According to an interesting observation from Morgan Brown, VP of Product Development at Instagram, Dropbox, and Shopify.
1/ Context: very (too) expensive AI training
Currently, training the most advanced AI models costs astronomical sums . OpenAI, Anthropic, and others spend over $100 million on compute resources alone. They need massive data centers filled with thousands of GPUs worth $40,000 each. It’s like every factory needs its own power plant to operate.
2/ The arrival of DeepSeek
Then DeepSeek came along and said, “What if we did all this for just $5 million?”
Not only did they say it, they did it. Their AI models matched or even surpassed GPT-4 and Claude on many tasks.
As a result, the AI world shed a few tears in its tiramisu.
3/ How did they do it?
DeepSeek rethought everything from scratch. Traditional AI works a bit like writing every number with 32 decimal places. DeepSeek asked itself: “What if we just had 8 decimal places? That would be enough!”
Boom: 75% memory savings.
4/ Their “multi-token” system
Conventional AI reads word for word (“The… cat… sleeps… on…”) like a first-grader. DeepSeek, on the other hand, reads entire segments at a time. It’s twice as fast , with 90% accuracy.
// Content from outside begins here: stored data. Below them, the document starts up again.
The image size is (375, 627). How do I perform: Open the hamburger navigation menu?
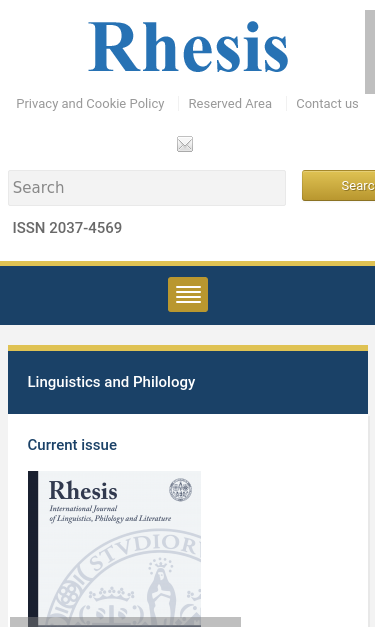188,294
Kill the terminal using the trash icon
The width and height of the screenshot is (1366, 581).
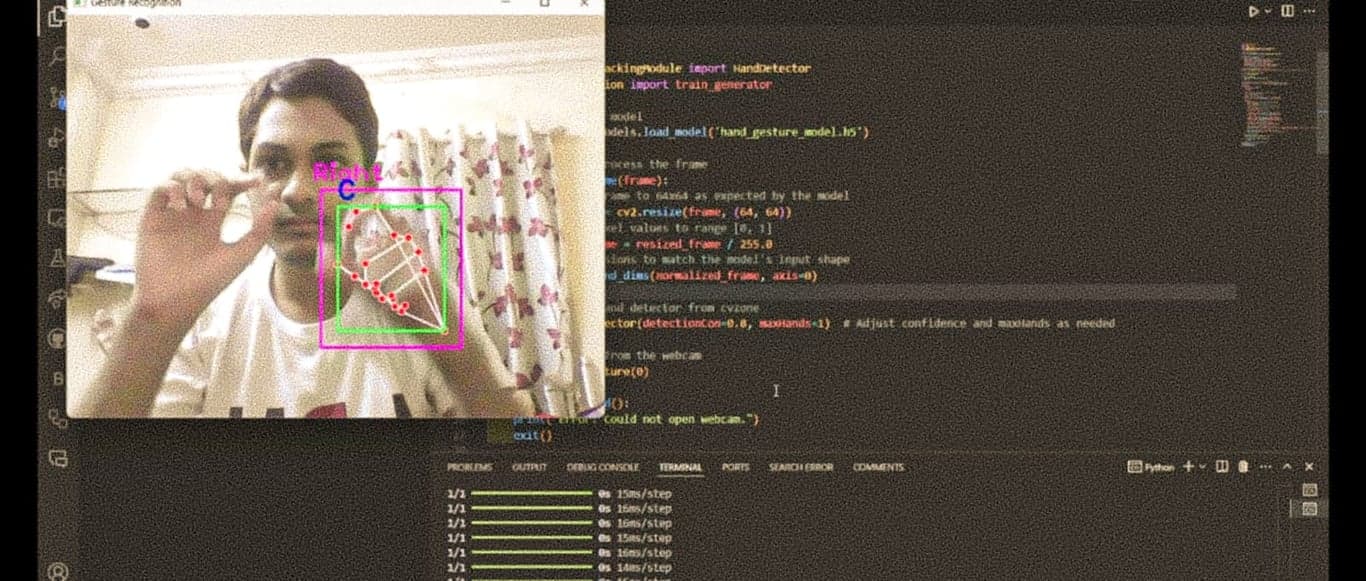(x=1242, y=467)
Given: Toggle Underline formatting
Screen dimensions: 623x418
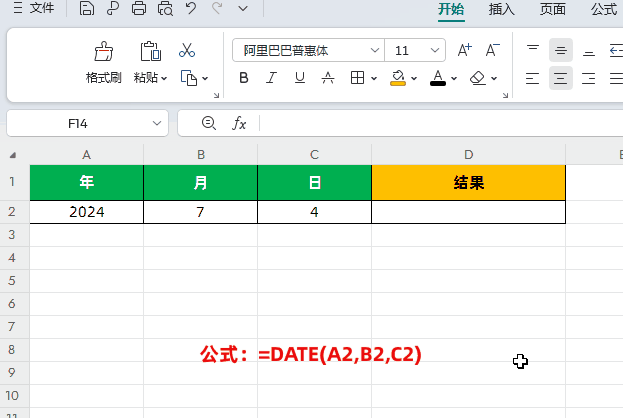Looking at the screenshot, I should (298, 78).

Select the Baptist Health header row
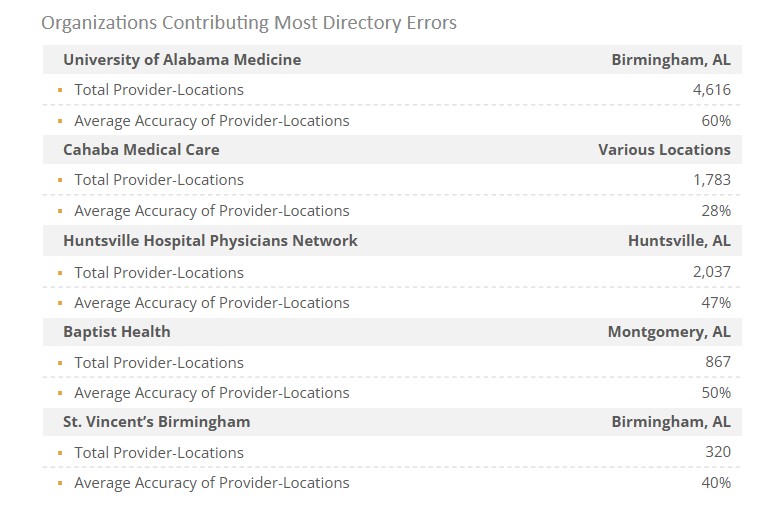[x=392, y=332]
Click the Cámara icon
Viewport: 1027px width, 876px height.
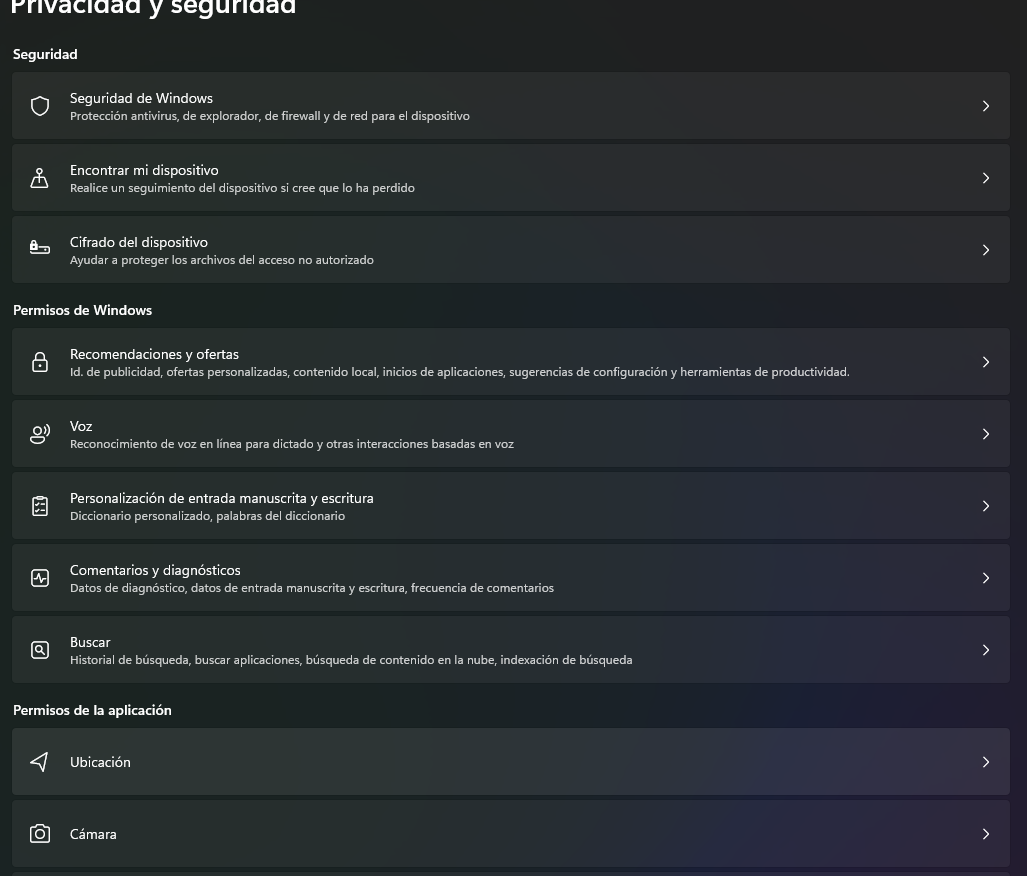click(x=40, y=833)
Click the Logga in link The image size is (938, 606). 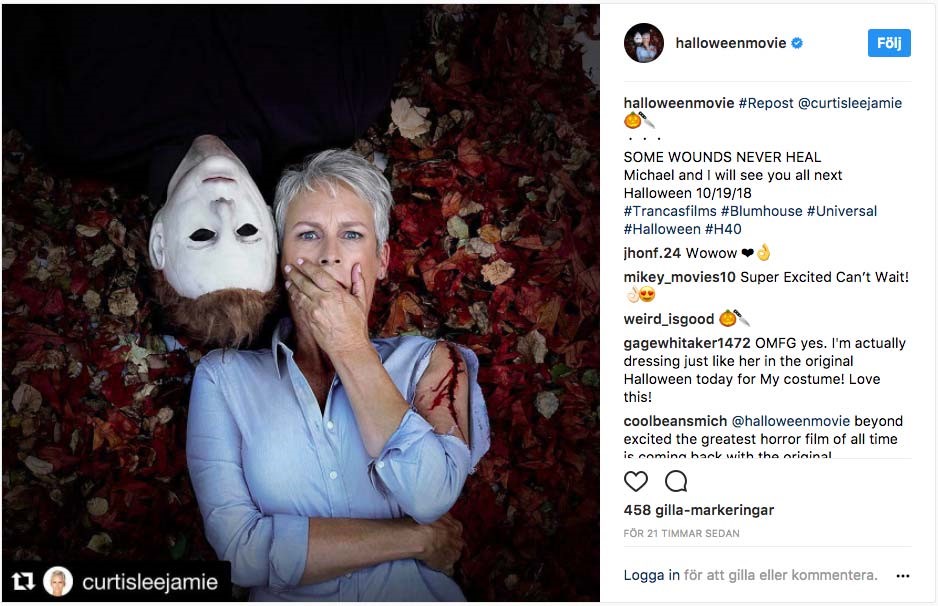[651, 575]
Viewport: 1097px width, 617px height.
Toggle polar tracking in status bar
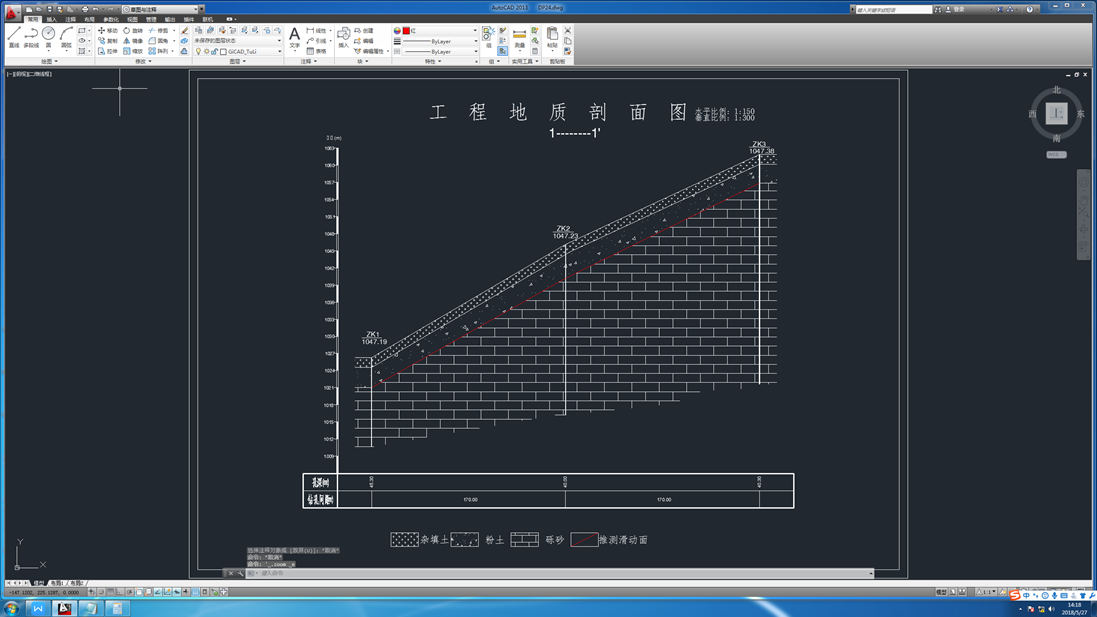click(130, 592)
When you’re dealing with billions of words, that changes everything.
5/ The most impressive: the “expert system”
Instead of having a single, gigantic model that tries to know everything (as if the same person were a doctor, lawyer and engineer all at once), DeepSeek relies on specialized experts who only activate when they are needed.
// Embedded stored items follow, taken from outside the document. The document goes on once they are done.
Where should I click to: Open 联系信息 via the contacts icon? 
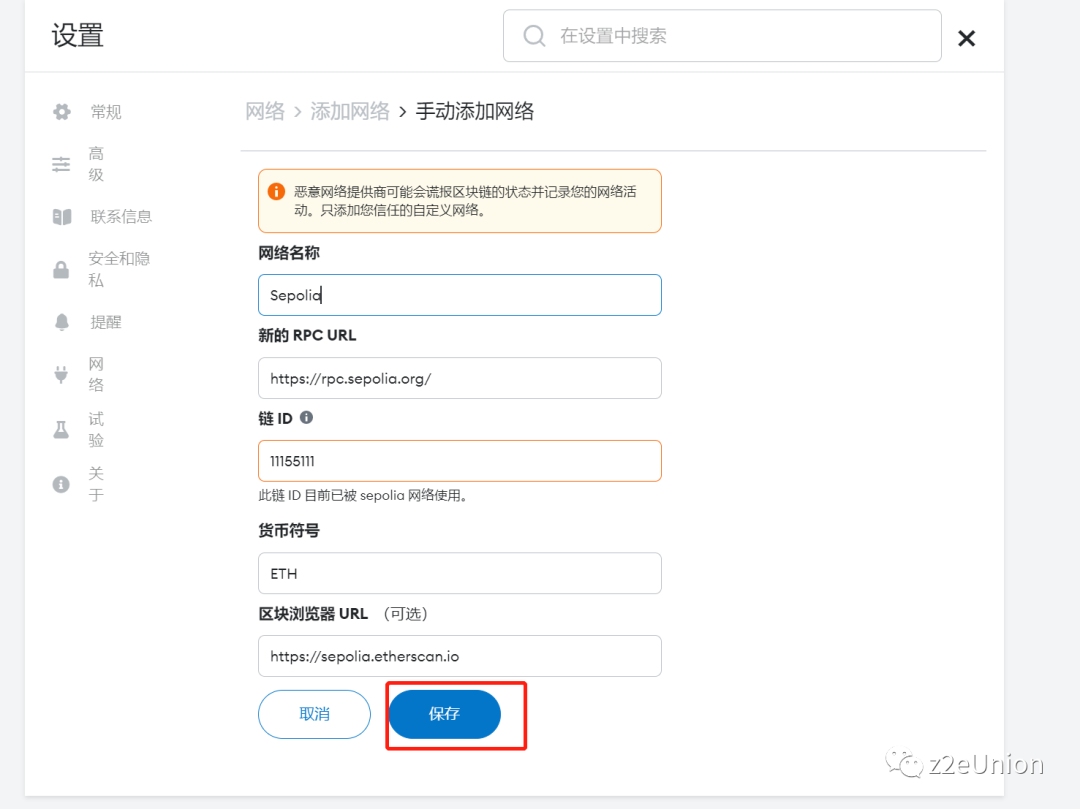(63, 216)
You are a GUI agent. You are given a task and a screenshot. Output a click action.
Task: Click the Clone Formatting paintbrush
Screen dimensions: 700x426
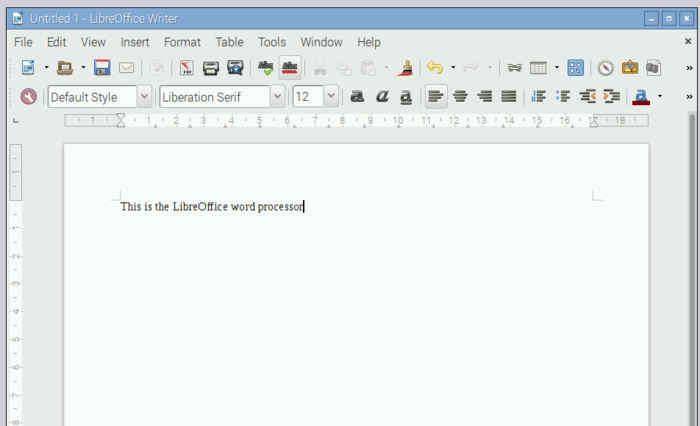(x=406, y=68)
6/ Comparison with traditional models
Conventional models maintain 1.8 trillion active parameters at all times.
DeepSeek has 671 billion … but only 37 billion are running simultaneously.
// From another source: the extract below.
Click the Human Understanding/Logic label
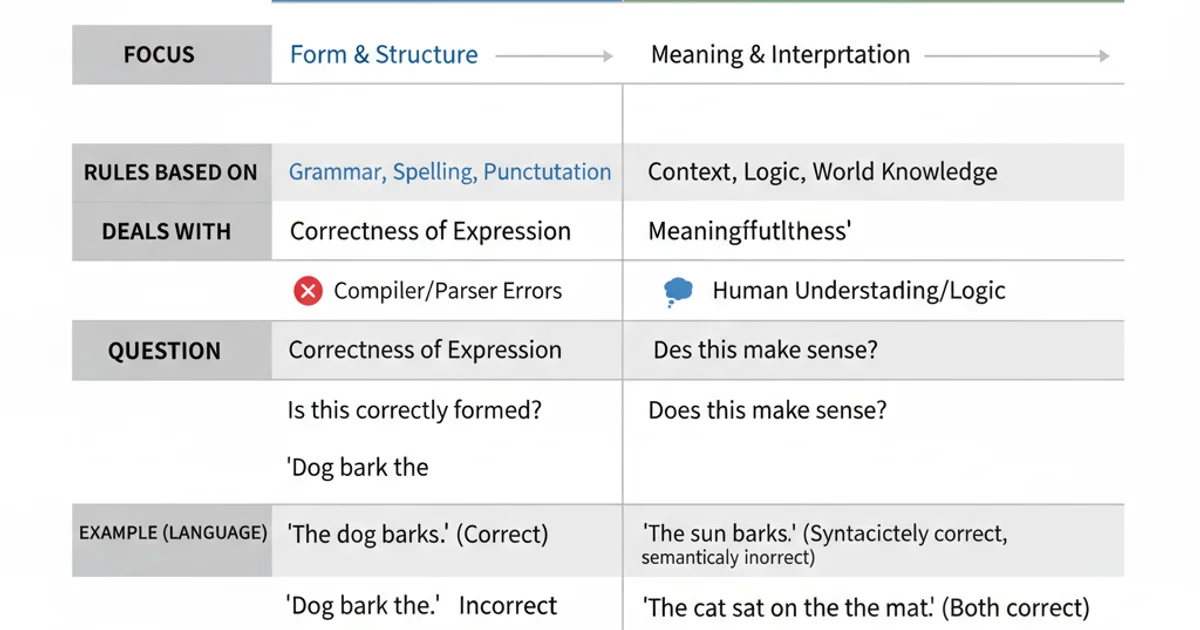This screenshot has height=630, width=1200. coord(858,291)
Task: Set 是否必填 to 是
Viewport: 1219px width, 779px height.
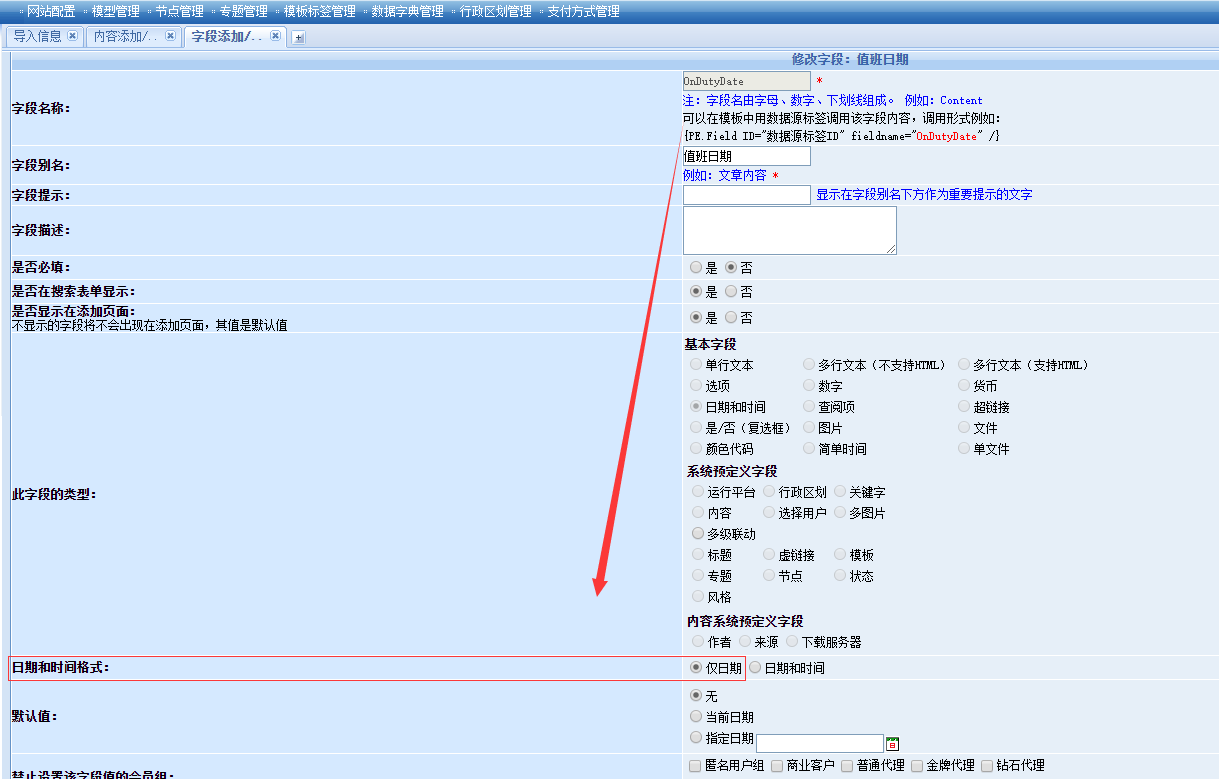Action: coord(696,268)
Imagine a huge team, but only the specialists required for each task are used.
7/ Amazing results
- Training cost: from $100 million to $5 million
- Number of GPUs required: 100,000 to 2,000
- API cost: reduced by 95%
- Runs on gaming GPUs instead of expensive server hardware
8/ No magic trick: open source code
There is nothing secret about this. The code is open source and anyone can check their work. Their technical documents detail every single step. It is not magic, just incredibly clever engineering.
9/ Why is it so important?
Because it blows up the “only big tech companies can afford AI” model. Now, you don’t need a billion dollar data center. A few good GPUs can do it.
10/ Why Nvidia is shaking
Nvidia's entire business strategy is based on selling extremely expensive GPUs, with huge margins (up to 90%). If suddenly everyone can run AI on consumer GPUs...
11/ 200 people only
DeepSeek achieved this feat with less than 200 employees. Meanwhile, at Meta, some teams have HR budgets that exceed the total cost of training DeepSeek… and don’t achieve the same performance.
12/ “Disruption thinking”
It’s the classic story of the new kid on the block rethinking the problem from the ground up, while the incumbents simply optimize an existing model. DeepSeek simply asked, “What if we stopped throwing away more GPUs and focused on ingenuity?”
13/ The consequences
AI development becomes more accessible
Competition is getting stronger
The huge physical infrastructures of some companies are becoming less essential
Equipment needs (and costs) are falling drastically
14/ The giants' response
Of course, OpenAI and Anthropic are not going to sit bacFk and react. They will probably quickly integrate these innovations. But the genie is already out of the bottle: we will not return to the logic of "more GPUs, more GPUs!"
15/ A pivotal moment
This may be a turning point that will be remembered, like when PCs made mainframes irrelevant, or when cloud computing upended the entire industry.
AI is about to become much more affordable and much less expensive . The question is not whether it will shake up the incumbents, but how quickly it will happen.